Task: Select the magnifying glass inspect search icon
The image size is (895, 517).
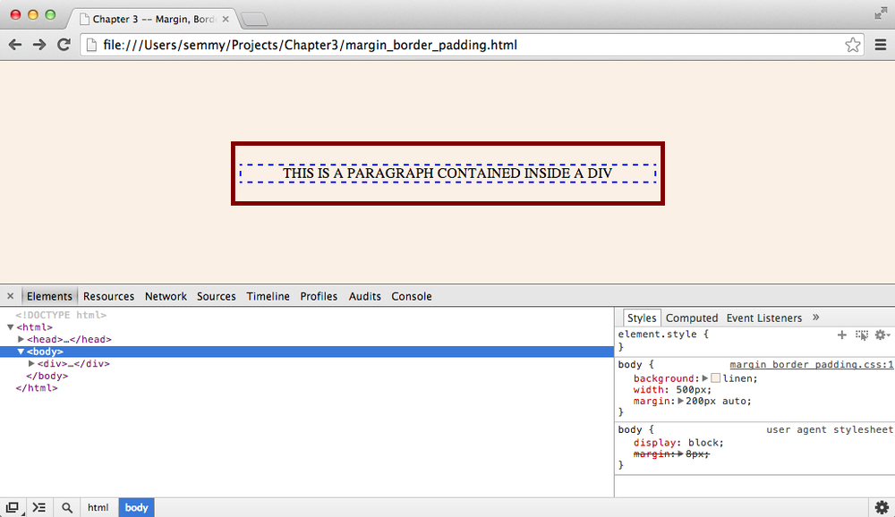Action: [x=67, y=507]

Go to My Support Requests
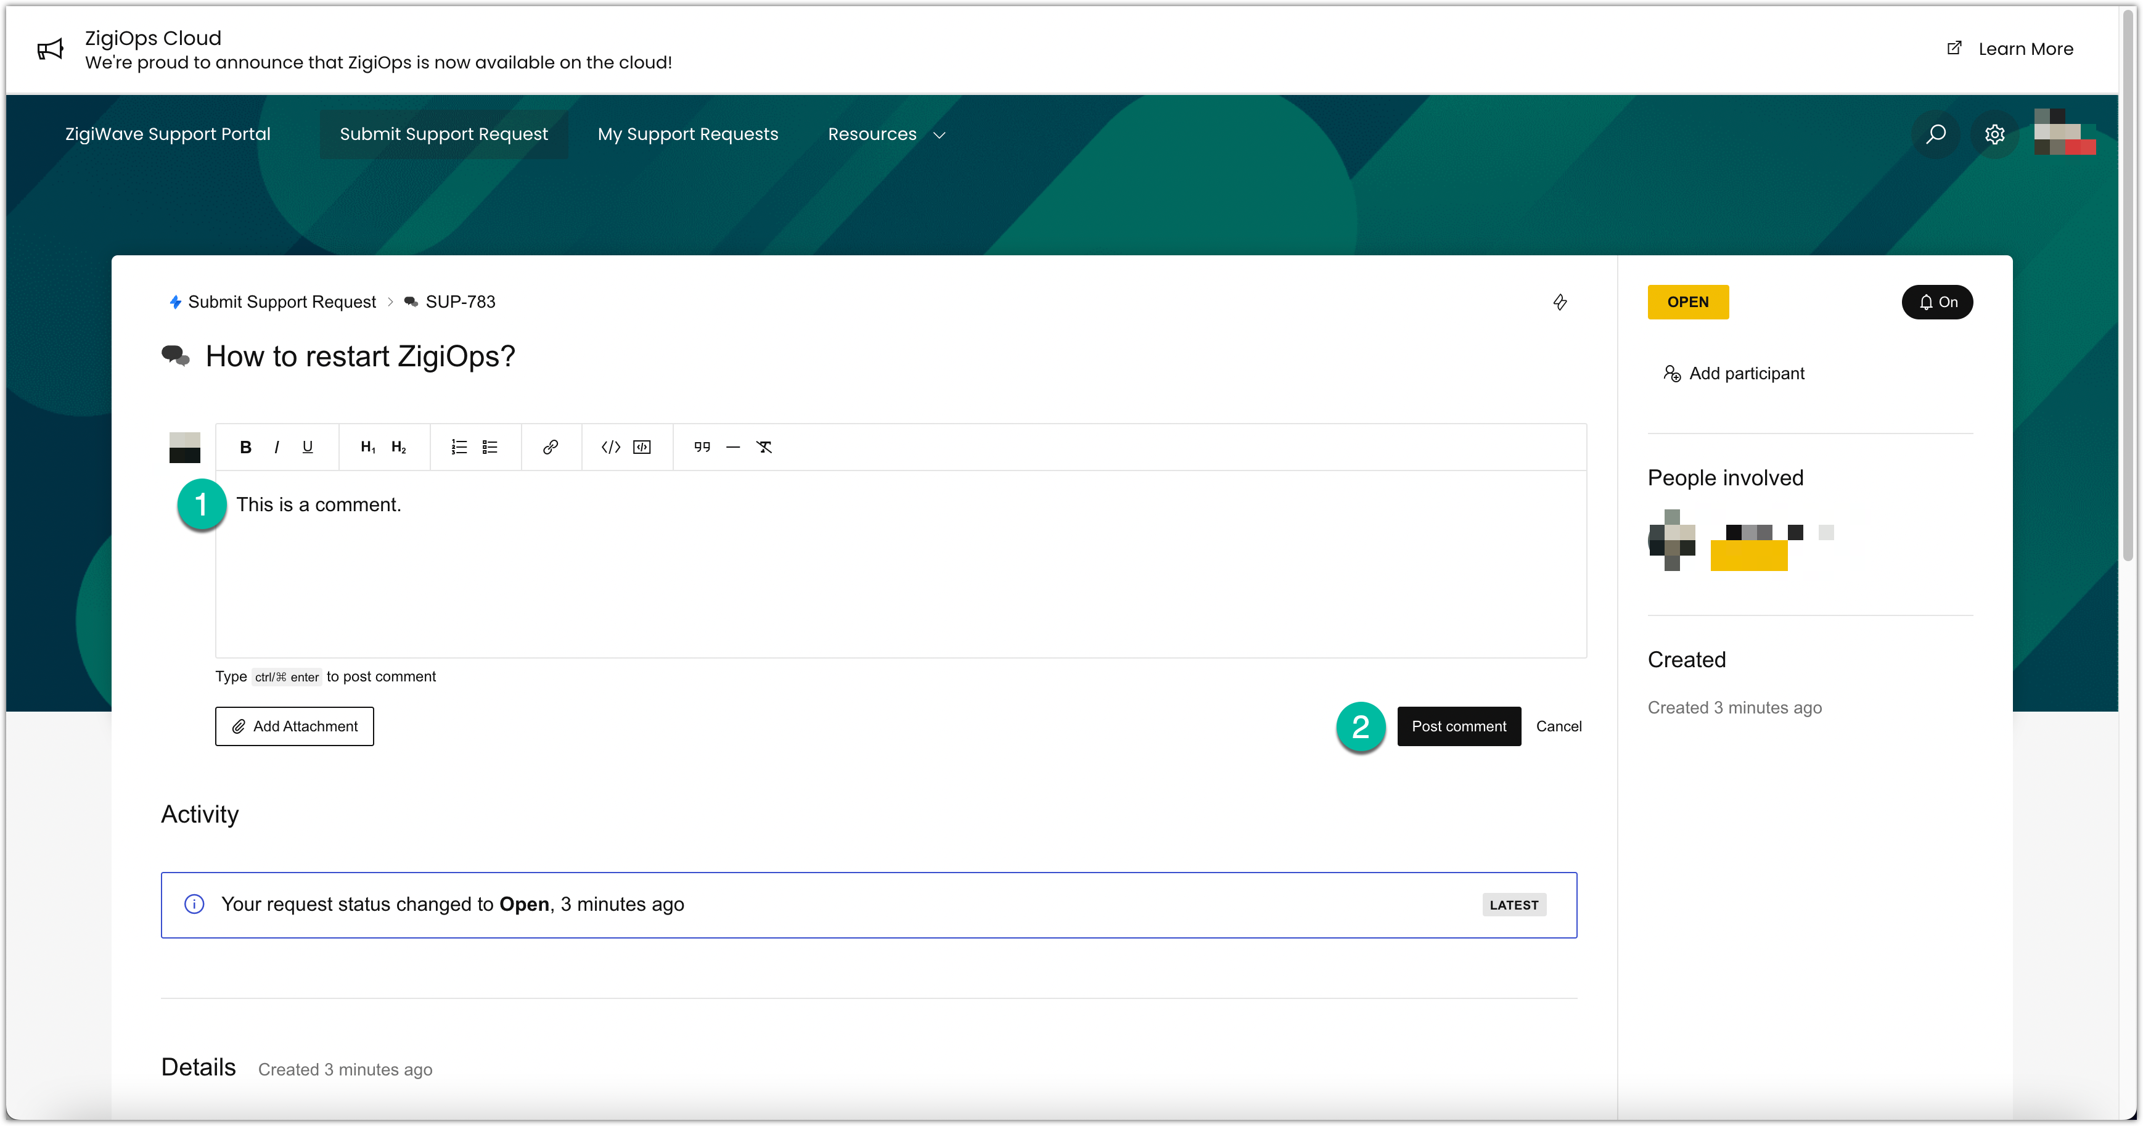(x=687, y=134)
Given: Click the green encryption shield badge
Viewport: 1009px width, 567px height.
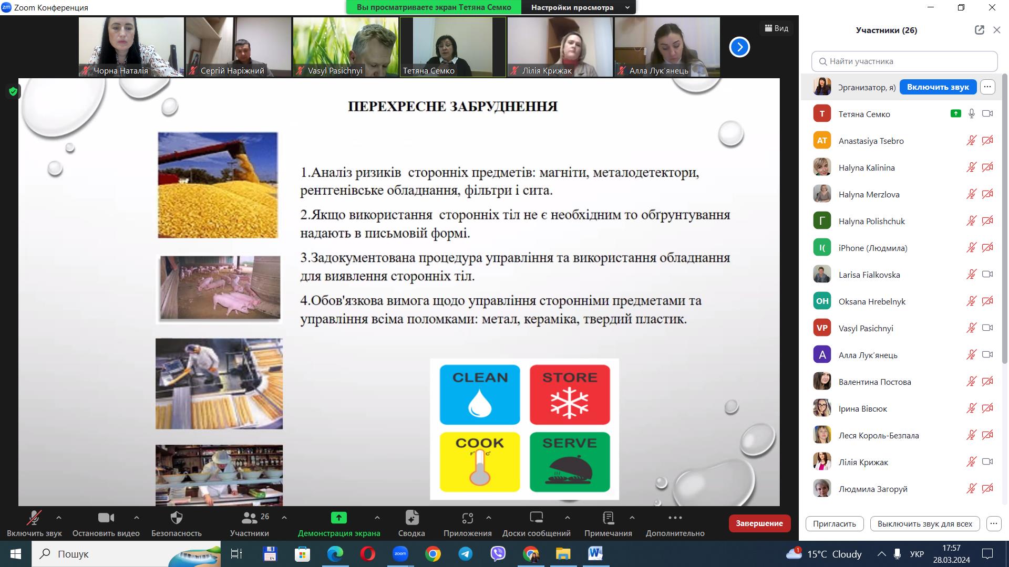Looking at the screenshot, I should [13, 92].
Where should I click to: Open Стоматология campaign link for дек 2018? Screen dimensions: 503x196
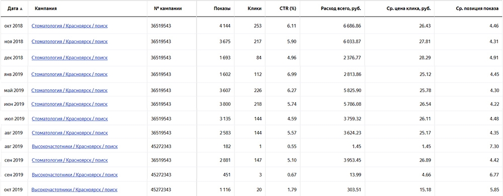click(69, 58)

··········

_Instruction_.
Quote the listing word for word, beginning with the line that contains "Where should I" and continuing through its final line. Leave the pictures out of your answer.

_Completed task_.
Where should I click to: Open Стоматология campaign link for дек 2018? Screen dimensions: 503x196
click(69, 58)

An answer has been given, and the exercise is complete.